Downloading ENTSO-E data

Data from the ENTSO-E is at the heat of ecodynelec. Though ecodynelec integrates the possibility to download the required data from ENTSO-E servers directly, and can also deal with already manually downloaded data. This tutorial details the different possibilities to download the ENTSO-E data, i.e. with and without ecodynelec.

In any case, an account must be created on the ENTSO-E website for using the SFTP service and access the data.

Manual downloading

Manual retrieval of the data requires an FTP software. We use FileZilla to illustrate the procedure. Provide the software with: * Host: sftp://sftp-transparency.entsoe.eu * Port: 22 * Personal credentials

Navigate through the remote architecture and download the files of interest. The generation files are located in /TP_export/AggregatedGenerationPerType_16.1.B_C/. The exchanges files are located in /TP_export/PhysicalFlows_12.1.G/. Figure 1 give details on how to proceed with FileZilla.

FileZilla handling
Figure 1: Download files using FileZilla

Downloading via ecodynelec

The data can be downloaded via ecodynelec.

First, the configuration must be adapted, either using a spreadsheet or using python.
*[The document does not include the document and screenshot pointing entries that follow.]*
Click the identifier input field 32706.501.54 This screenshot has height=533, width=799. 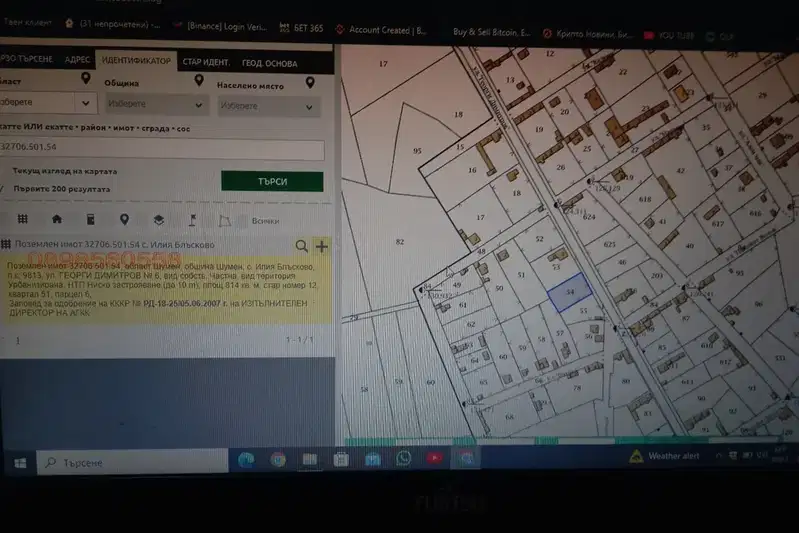tap(161, 148)
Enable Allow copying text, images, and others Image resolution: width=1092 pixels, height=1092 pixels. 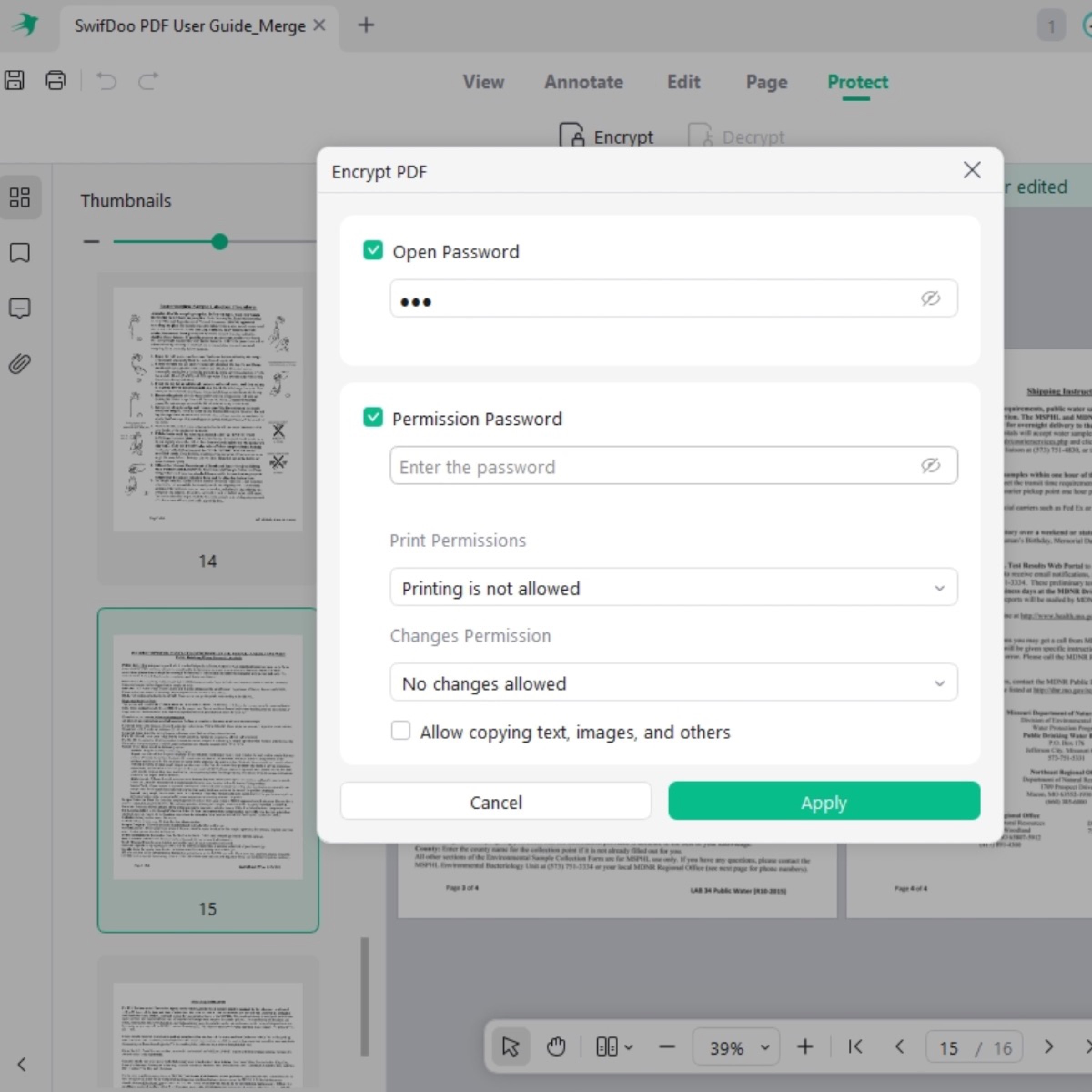400,731
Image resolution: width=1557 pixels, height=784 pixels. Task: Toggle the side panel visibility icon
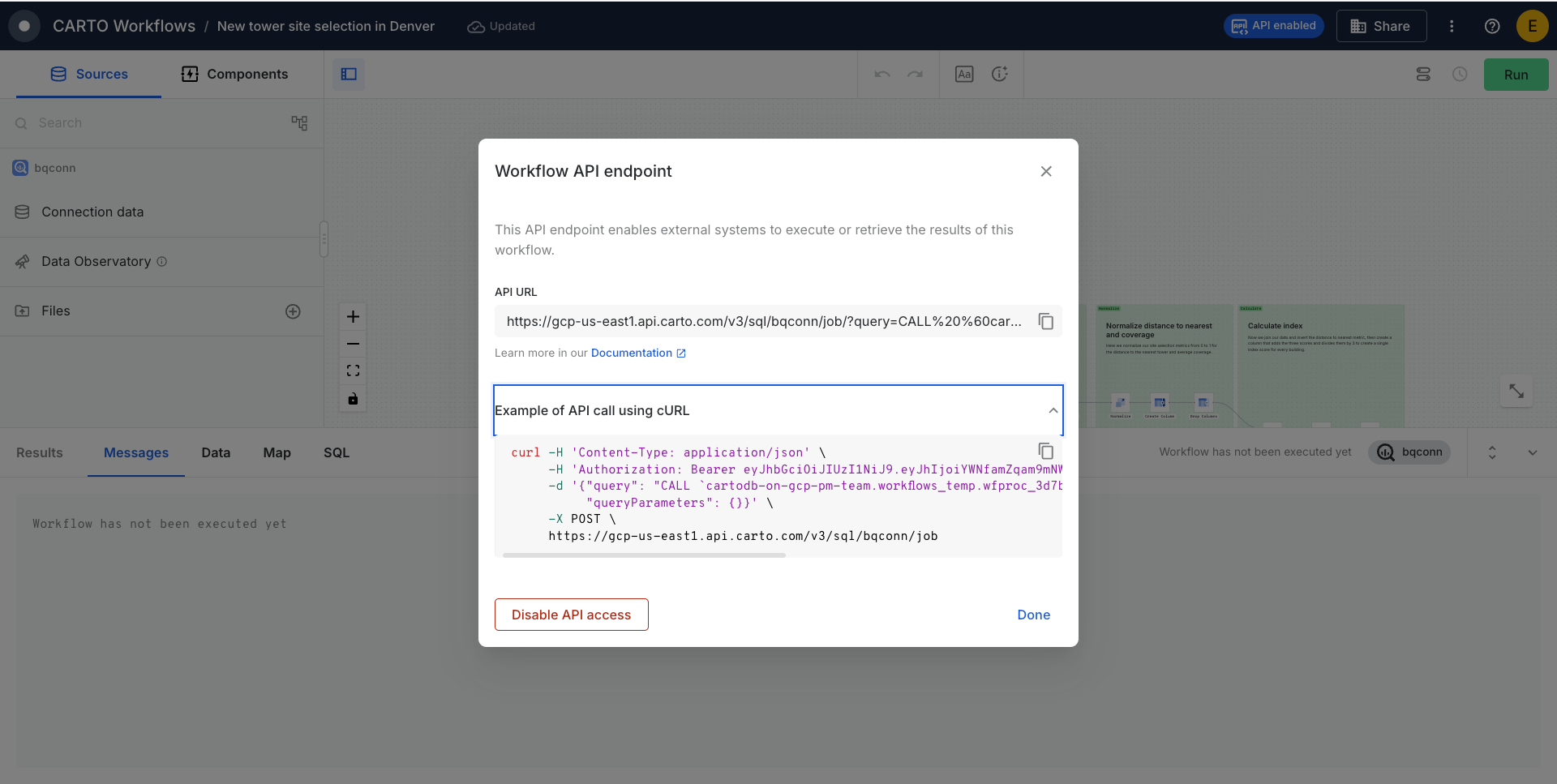[x=349, y=75]
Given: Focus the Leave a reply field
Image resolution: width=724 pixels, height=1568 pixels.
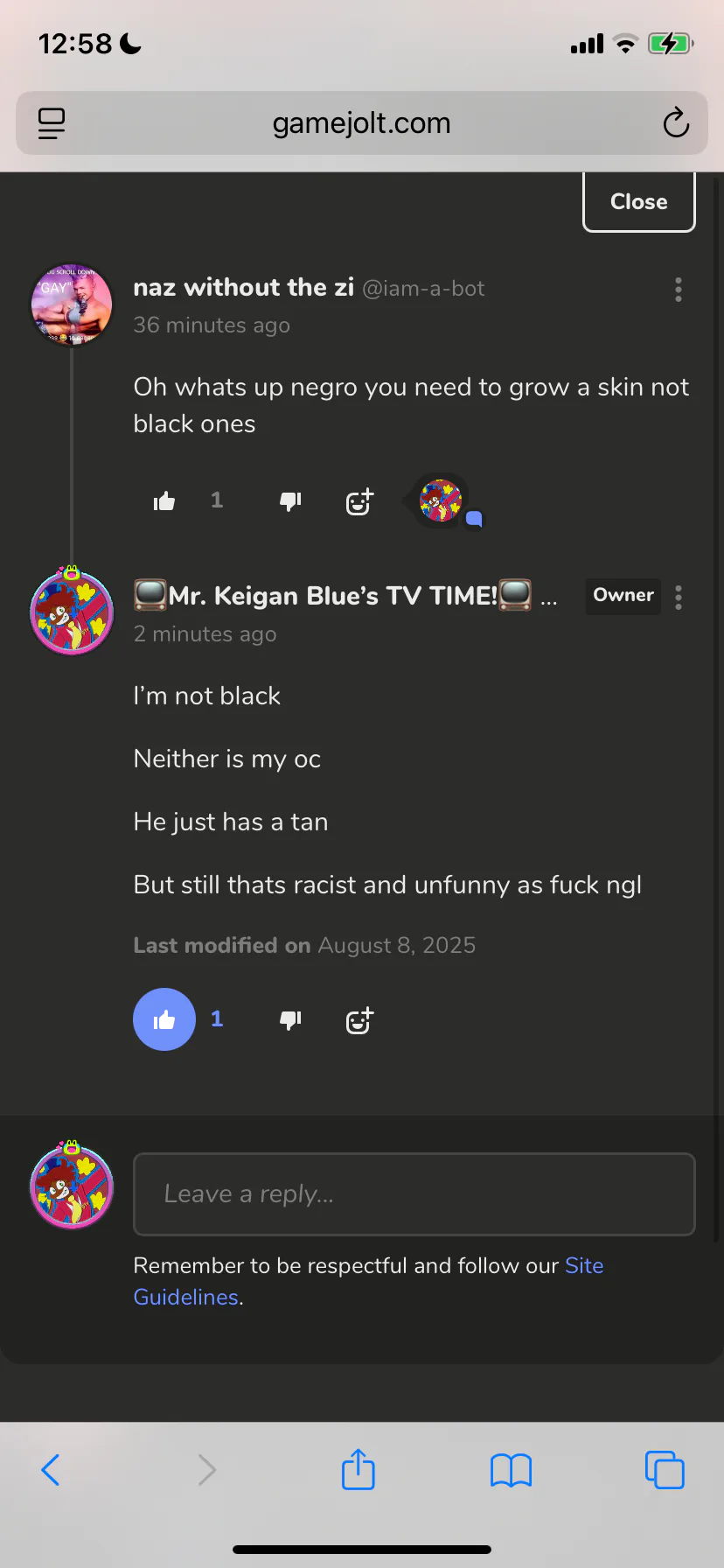Looking at the screenshot, I should [414, 1194].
Then the download can be triggered, either in a standalone fashion or as part of the whole computation pipeline. The global tutorials on how to use ecodynelec fully in Python and with spreadsheet configuration give more details on the latter.

Configuration via spreadsheet

The spreadsheet used in this tutorial can be downloaded from the examples on the github.

Server tab Spreadsheet
Figure 2: Spreadsheet for configuration: Server tab suited for download

Each field must be written as presented, in low case. The fields are: * host: the address of the sftp server. Per default, we use “sftp-transparency.entsoe.eu”. * port: the port to connect to the server. Per default, the port is 22. * username: your username, as created for free on the ENTSO-E website. It should be an email@address. If the field is left blank in the spreadsheet, the credential will be asked when the downloading is launched. * password: your password, as created for free on the ENTSO-E website. For security reasons, we do recommend to let the field blank, which will let the downloading package ask for the password in a more secured manner. * use server: TRUE if you want to download the data. Blank or FALSE will not download the data (default). * remove unused: TRUE if you want the target directories (where to download) to be emptied before downloading. Blank or FALSE to ignore other files in the target directory (default).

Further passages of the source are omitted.